Lorsqu’on cumule les deux sujets, d’une part l’audience planning massif et précis en fonction de comportements réels et, d’autre part, la capacité à agréger, simuler, analyser et comprendre la réalité en toute simplicité et transparence, cela revient à mettre une allumette dans un bidon d’essence.

Reste la culture, la polyvalence et la responsabilité

Que reste-t-il a des experts médias lorsque le ciblage devient enfantin et que l’impact est modélisé précisément par une IA ? Que reste-t-il aux analystes média lorsque l’ensemble des données deviennent accessibles, limpides, lisibles et compréhensibles sans manipulations et intermédiaires ? Que reste-t-il aux studios créatifs quand, à partir d’une idée, des centaines voire des milliers de déclinaisons peuvent être produites et mixées en quelques secondes ? 

Certains diront la stratégie et l’imagination. Pas hyper clair. Ce n'est pas un métier, et c'est difficilement facturable à un annonceur. En réalité, il reste la culture, la polyvalence et la responsabilité. 

La culture, en média, c’est tout ce qu’on sait sur les différents médias parce qu’on les connait, parce qu’on les a déjà manipulés et compris. Lesquels travaillent le haut de funnel et la considération, lesquels le bas de funnel et lesquels font tout, et ce, industrie par industrie, type de marque par type de marque. La culture, c’est comprendre si l'on doit aller vite et fort ou si l'on doit prendre son temps. La culture, c’est connaitre la valeur des choses et voir ce qui est trop cher ou trop bon marché. Mais la culture en média, c’est aussi maintenant de savoir quelle data aller chercher et où, et comment l’utiliser. 

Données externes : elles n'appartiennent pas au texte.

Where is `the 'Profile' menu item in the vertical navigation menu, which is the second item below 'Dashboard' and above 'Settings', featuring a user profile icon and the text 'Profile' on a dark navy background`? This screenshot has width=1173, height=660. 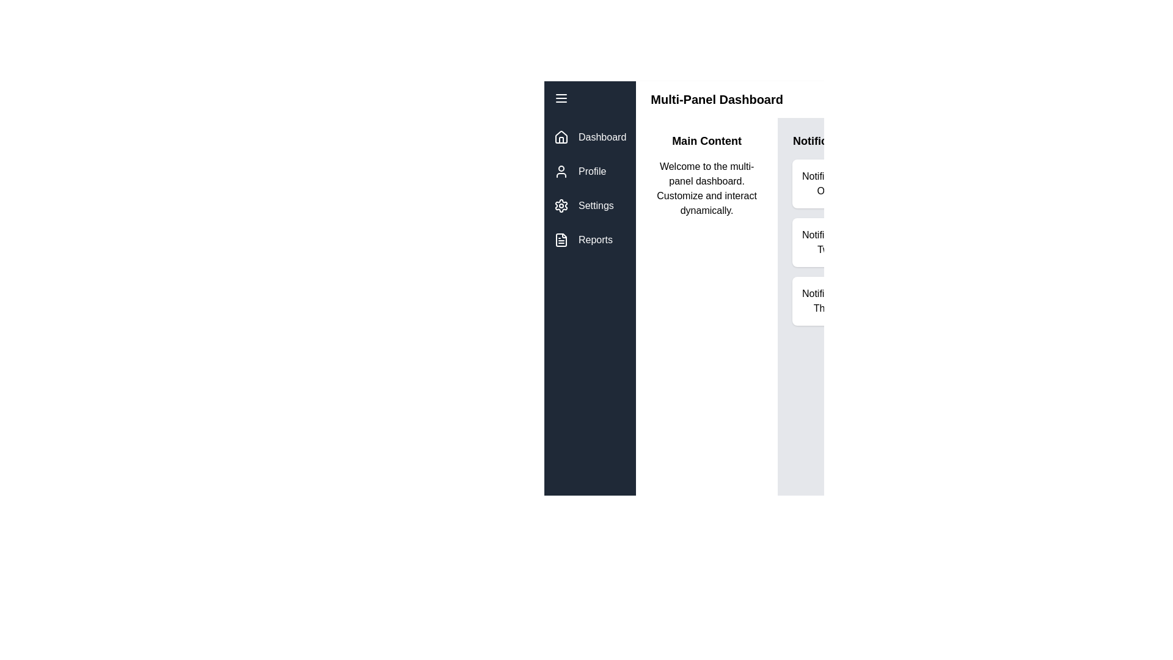
the 'Profile' menu item in the vertical navigation menu, which is the second item below 'Dashboard' and above 'Settings', featuring a user profile icon and the text 'Profile' on a dark navy background is located at coordinates (590, 172).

Rendre les silos obsolètes

La polyvalence, c’est aussi de l’empathie. C’est se préoccuper de la communication au-delà des coûts, des répétitions et des clics. C’est réfléchir et ajuster en fonction de la création publicitaire, du moment et du contexte de l’audience, de ce qui se passera après la pub. La polyvalence, c’est la compréhension intime qu’une marque doit être considérée pour engager en espérant éventuellement vendre. La polyvalence, c’est rendre les silos des métiers de la communication (création, média, engagement, vente) obsolètes. Pour plus d’efficience et d’efficacité. 

Enfin, la responsabilité. Quand ils travaillent avec une agence, les annonceurs veulent à juste titre des personnes responsables en face. En partie pour pouvoir déléguer leur responsabilité propre : «j’ai pris cette décision parce qu’un expert me l’avait recommandé.» En partie pour pouvoir se focaliser sur leur métier en s’appuyant sur l’expertise de consultants avérés. Mais aussi pour s’appuyer sur la réactivité et l’agilité d’experts cultivés et polyvalents quand les choses ne se passent pas comme prévu. Ce qui est assez fréquent. 

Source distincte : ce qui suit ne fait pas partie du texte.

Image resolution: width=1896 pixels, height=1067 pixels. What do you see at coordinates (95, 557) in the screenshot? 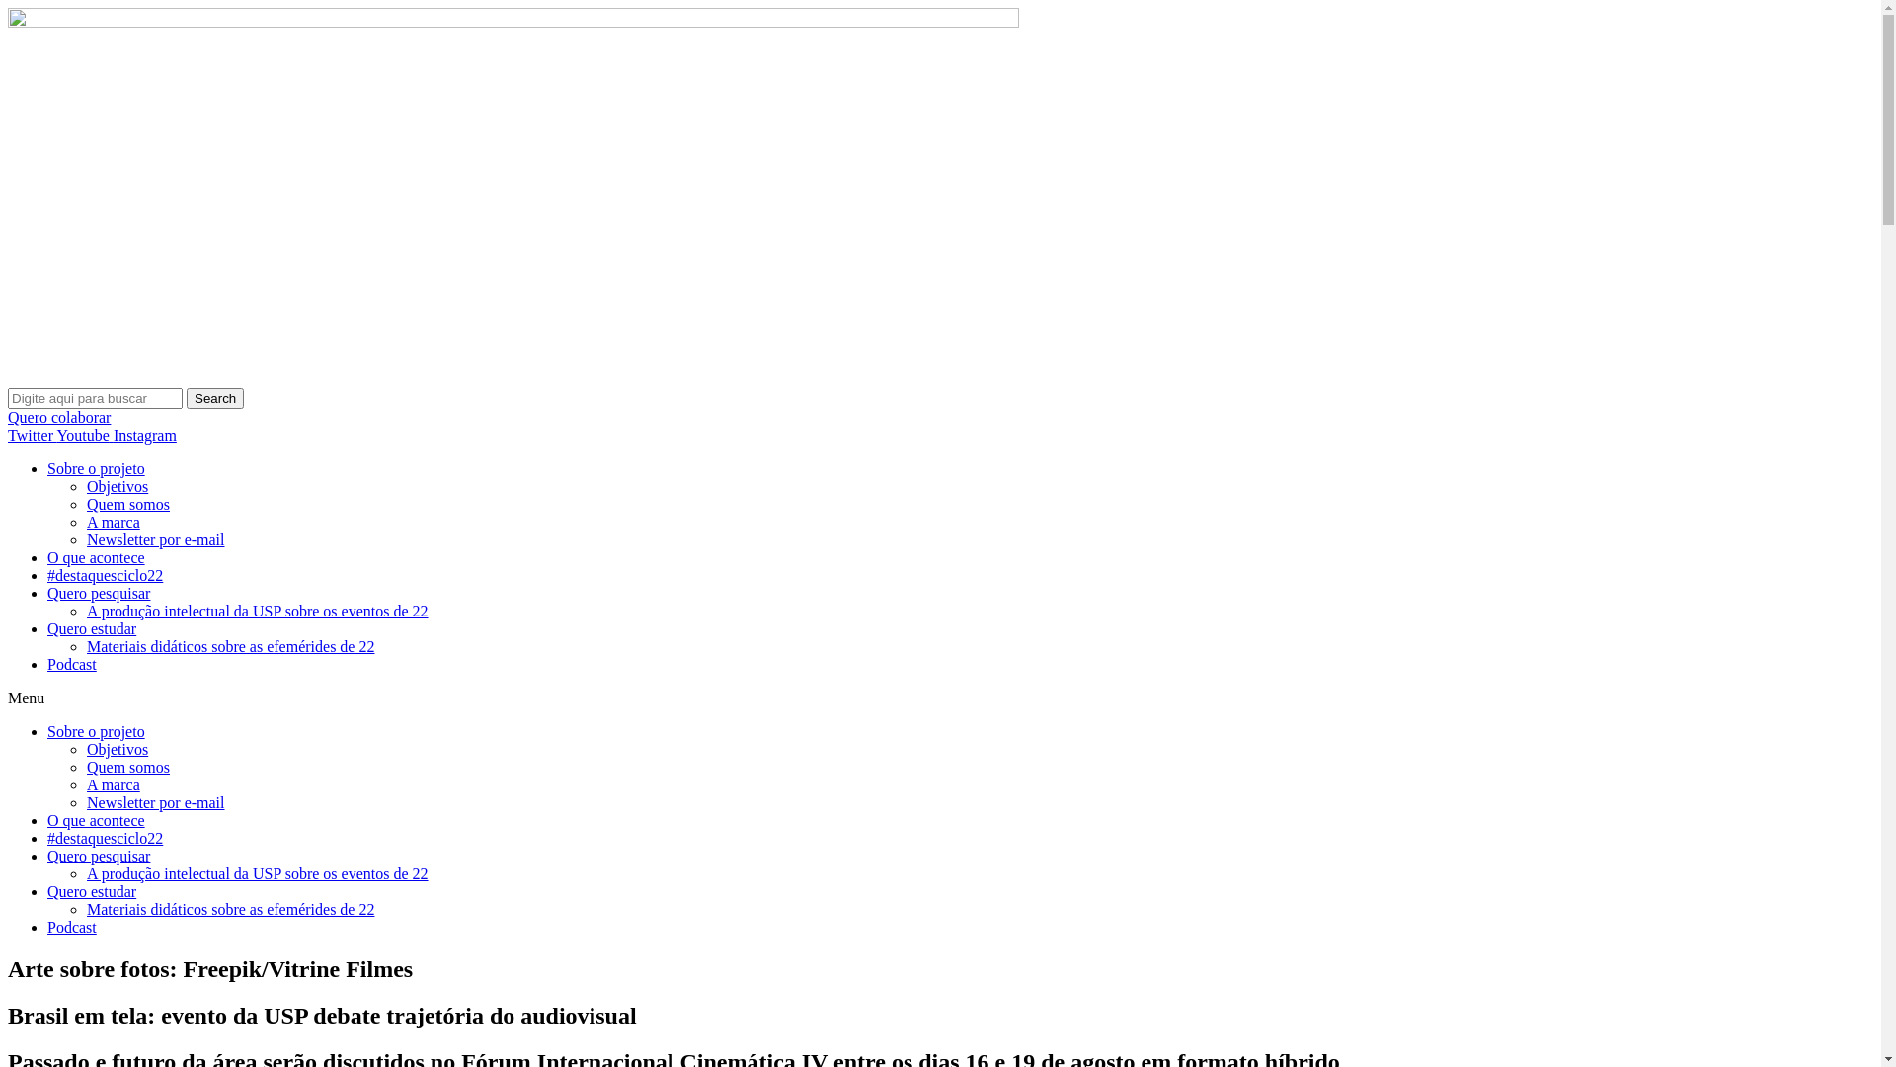
I see `'O que acontece'` at bounding box center [95, 557].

Équipes moins nombreuses, mais mieux payées

Ce qui disparait tendanciellement dans les agences média, c’est ce qui occupait une si grande partie de leur temps. La consultation de panels statistiques qu’on fait passer pour une vérité déterministe, le media planning détaillé sur des feuilles Excel à n’en plus finir, la surveillance des consoles, les heures innombrables à consolider des chiffres de différentes sources, laissant si peu de secondes pour tenter de leur donner du sens. Ou encore les réunions fleuves à regarder des tableaux qui n’ont ni sens ni sujet ni conclusions. Les tentatives plus ou moins transparentes de rationaliser ce qui de toute façon a déjà été fait. 

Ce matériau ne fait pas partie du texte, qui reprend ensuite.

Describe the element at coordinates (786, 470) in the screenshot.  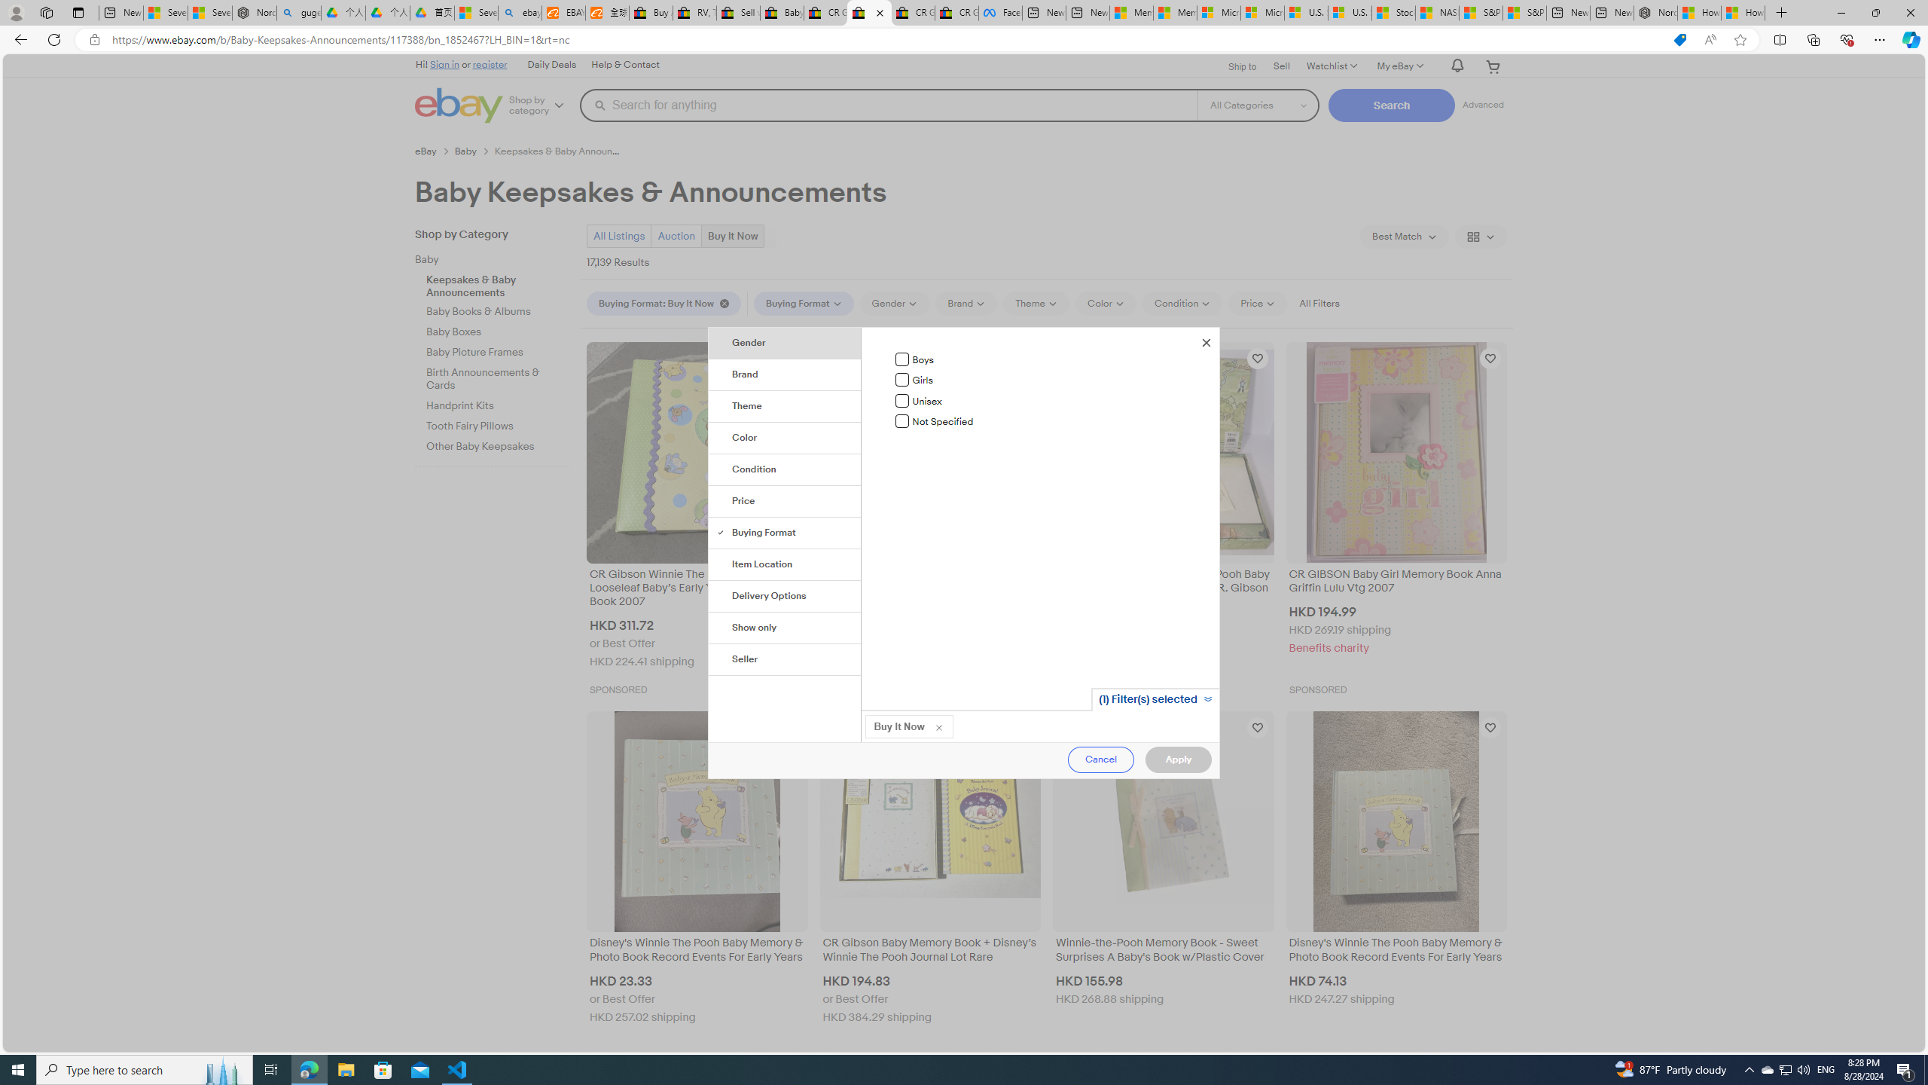
I see `'Condition'` at that location. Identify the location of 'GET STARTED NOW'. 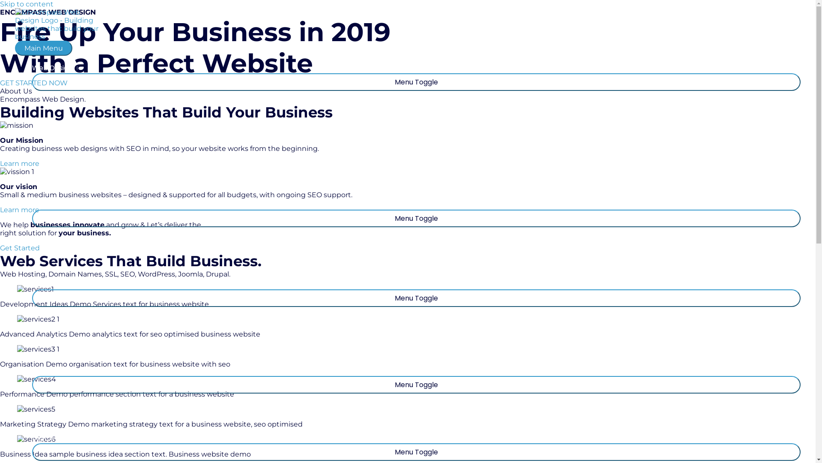
(33, 83).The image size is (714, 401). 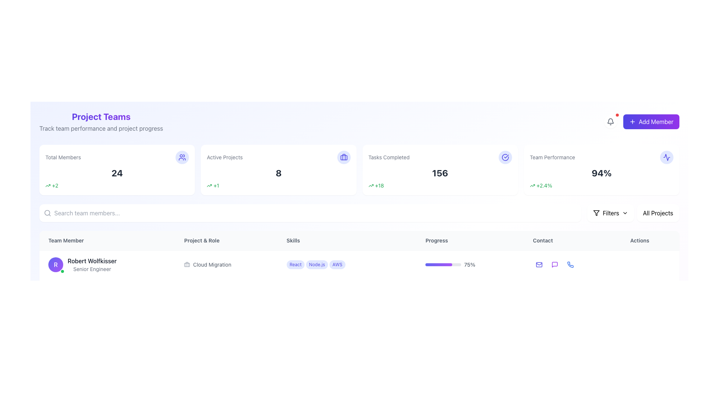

En réalité, l’intelligence artificielle force les agences médias et leurs talents à se focaliser sur plus d’intelligence moins artificielle. Les conséquences qualitatives et quantitatives en termes d’équipes seront gigantesques. Elles seront moins nombreuses, mieux payées, et systématiquement assistées par une IA. C’est l’essor de l’intelligence hybride, plus précise, plus rapide et plus substantielle au service de la performance des annonceurs. 

Sauf pour les annonceurs qui à l’instar de P&G sauteront le pas de la responsabilité et travailleront directement avec des plateformes média riches en data et en IA. Sans intermédiaires du tout.